ECB Vice President Vitor Constancio said on May 12 that “it may be adequate” to invoke exceptions to EU state-aid rules for some banks shown to have capital shortfalls in the central bank’s Comprehensive Assessment. That would allow public money to be injected without enforced losses on shareholders and junior bondholders.
“What the ECB is asking for is a new wave of banking recapitalizations by the state, which is from my perspective scandalous,” Sven Giegold, a German member of the European Parliament, said by phone. Interest rates charged by investors to buy bank debt are “so low at the moment, there’s no reason why banks can’t find the money on the markets,” he said.
ECB President Mario Draghi last year called on Joaquin Almunia, European commissioner in charge of antitrust policy, to avoid an ‘‘improperly strict’’ interpretation of the bloc’s state-aid rules in cases of banks shown by the ECB’s asset-quality review and stress test to need more capital.
An overly zealous application of the bail-in rules “may well destroy the very confidence in the euro-area banks which we all intend to restore,” Draghi said in a July 30 letter to Almunia.
In his Sept. 3 reply to Draghi, Almunia said regulators may “deviate” from imposing creditor losses in “exceptional circumstances,” subject to case-by-case review. The law allows exceptions “where financial stability is at risk” or the amount of state aid needed is “small compared to the size of the bank’s balance sheet.”
Draghi said in November that he was “satisfied” by the commission’s explanation, “whereby the state-aid rules should be applied with a view to safeguarding financial stability and also the level playing field.”
Sharon Bowles, chairwoman of the parliament’s Economic and Monetary Affairs Committee, said the decision to invoke such exceptions is made by the commission’s competition department, “and it is vital that they do not weaken their principles.”
“I do hope that the speeches of Constancio recently in Vienna and Madrid on this are an acknowledgment that the Commission has proper guidelines for itself, and not an attempt to say that the ECB is in any way the determinant of what counts as financial stability or disproportionate,” Bowles said by e-mail.
According to commission data, EU nations supplied around 592 billion euros ($812 billion) in asset relief and recapitalization support for their banks in 2008-2012.

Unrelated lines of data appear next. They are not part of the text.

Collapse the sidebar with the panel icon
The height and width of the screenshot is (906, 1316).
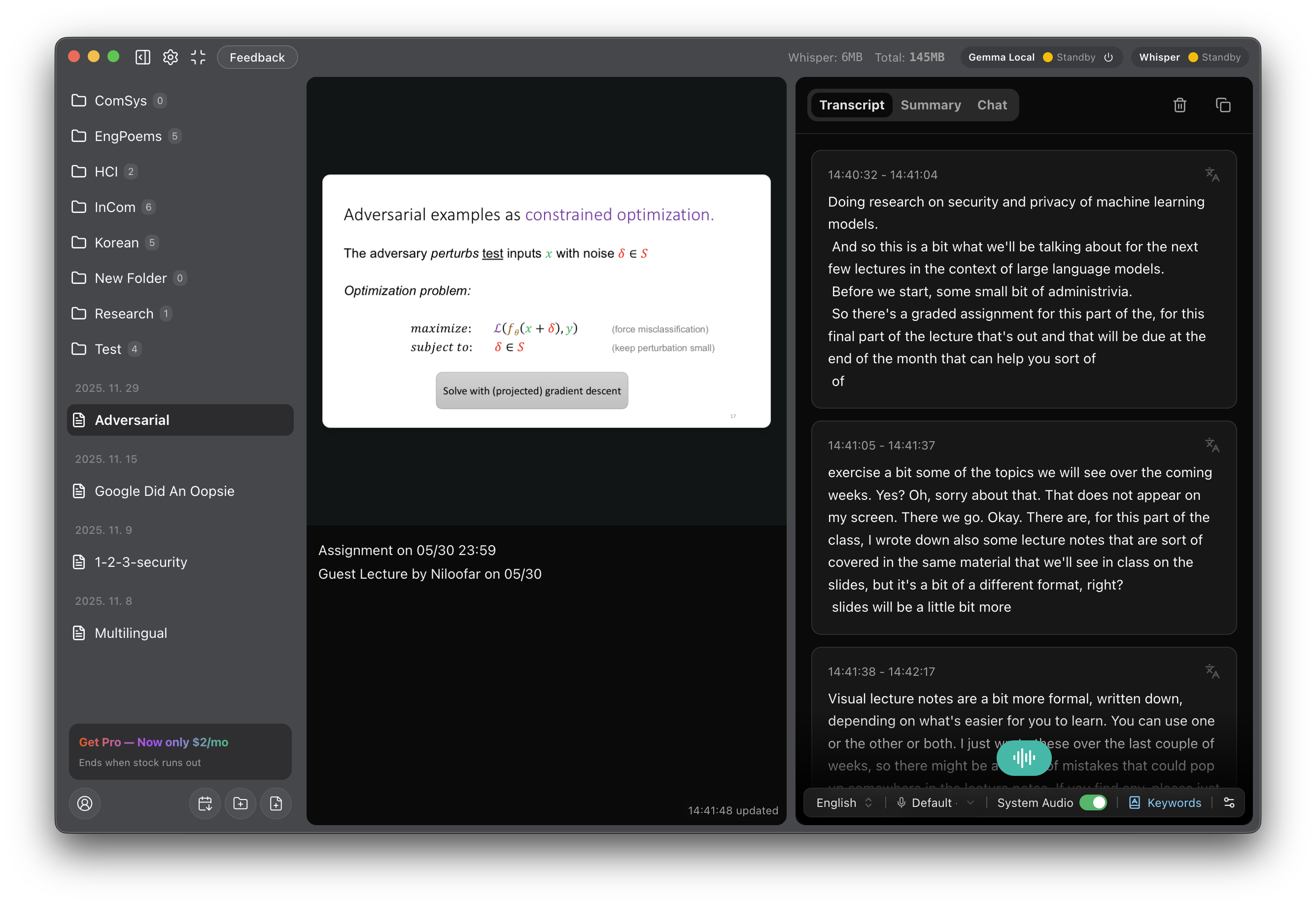pyautogui.click(x=143, y=57)
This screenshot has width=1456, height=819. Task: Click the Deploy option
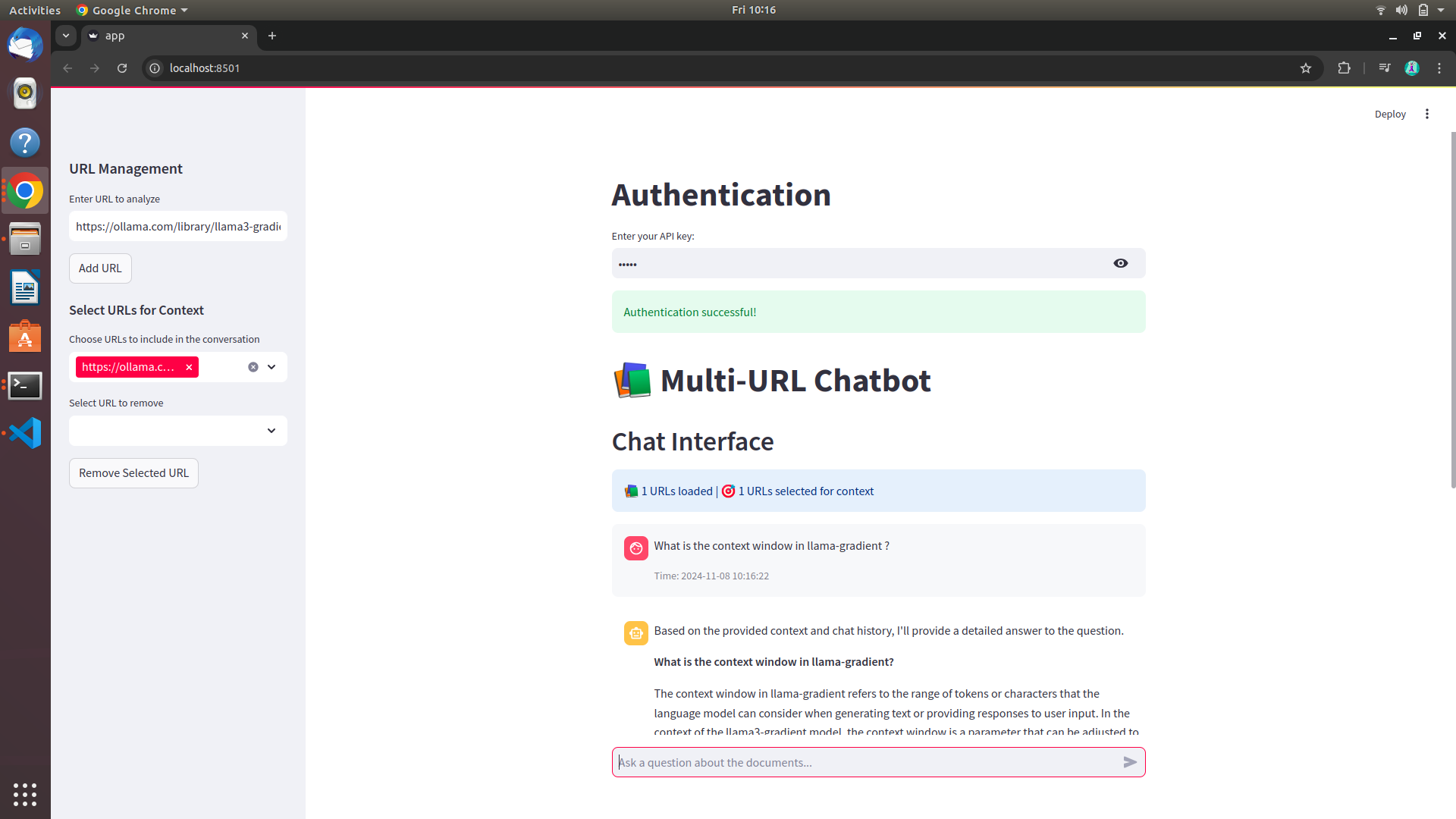tap(1389, 114)
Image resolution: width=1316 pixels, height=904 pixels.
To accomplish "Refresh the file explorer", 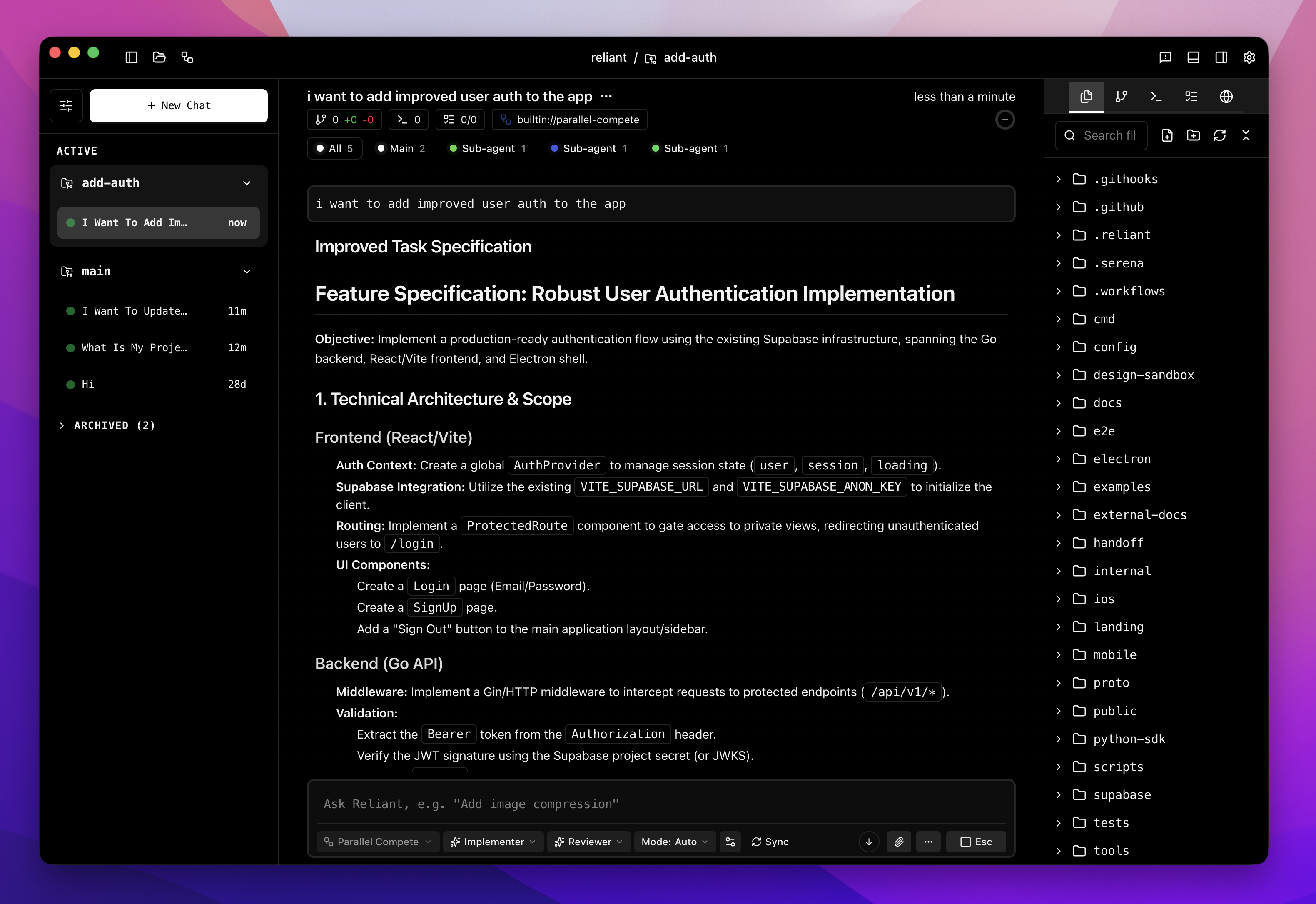I will (x=1220, y=135).
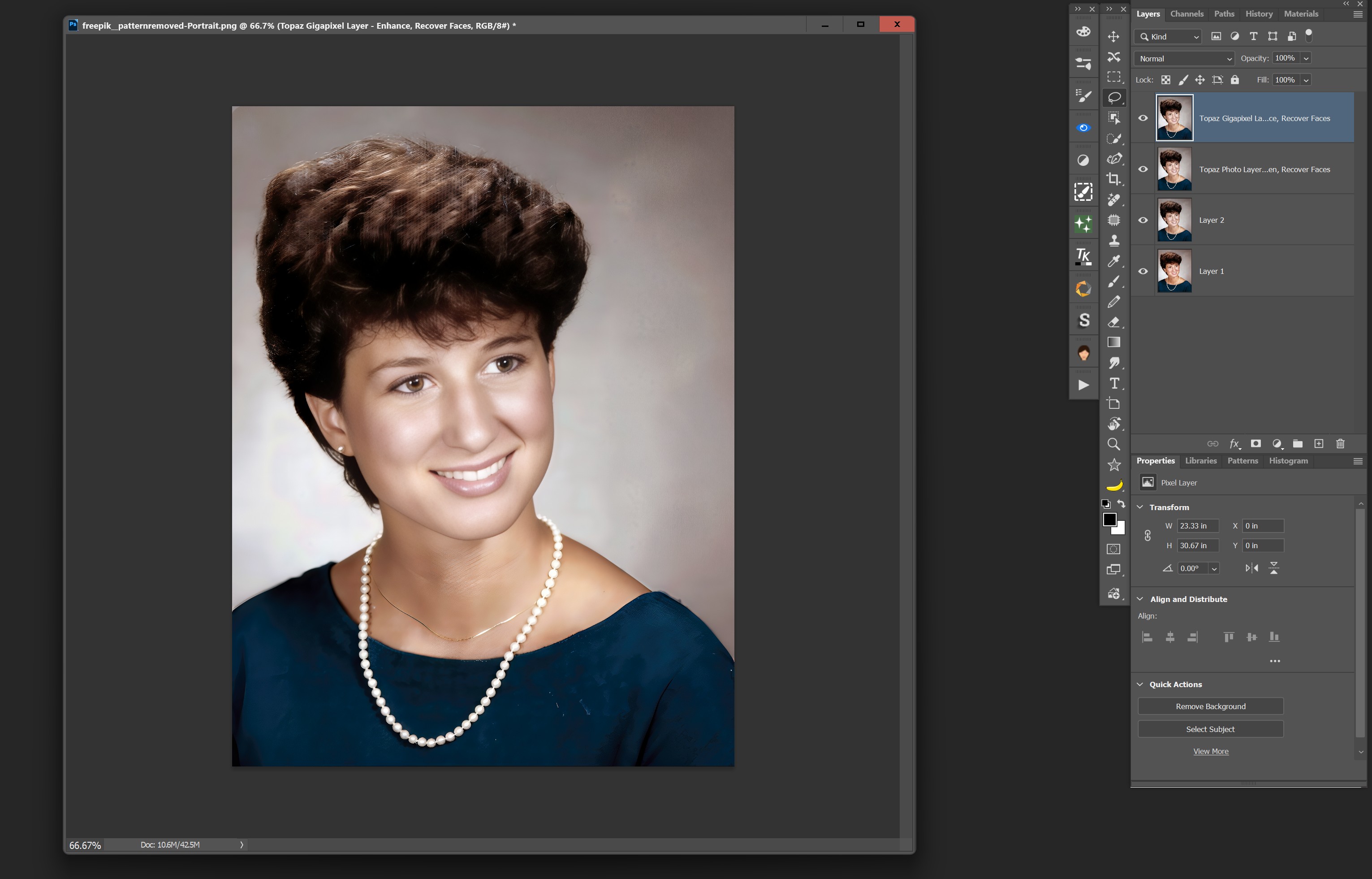Collapse the Quick Actions section
The width and height of the screenshot is (1372, 879).
point(1140,684)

In a bid to prevent any repeat of such taxpayer rescues, the EU this year approved tougher rules on creditor losses at failing banks. That legislation, called the Bank Recovery and Resolution Directive, will add senior unsecured debt holders to the firing line for losses starting in 2016.
Until then, EU state-aid rules will apply. They normally require that shareholders and junior creditors take a hit before public support is provided.
“The ECB has two objectives, it wants to get out the state-aid rules and it wants to get out of the triggering of resolution, and neither of these are justified,” Giegold said. “The market economy has to come into play and that time is now.”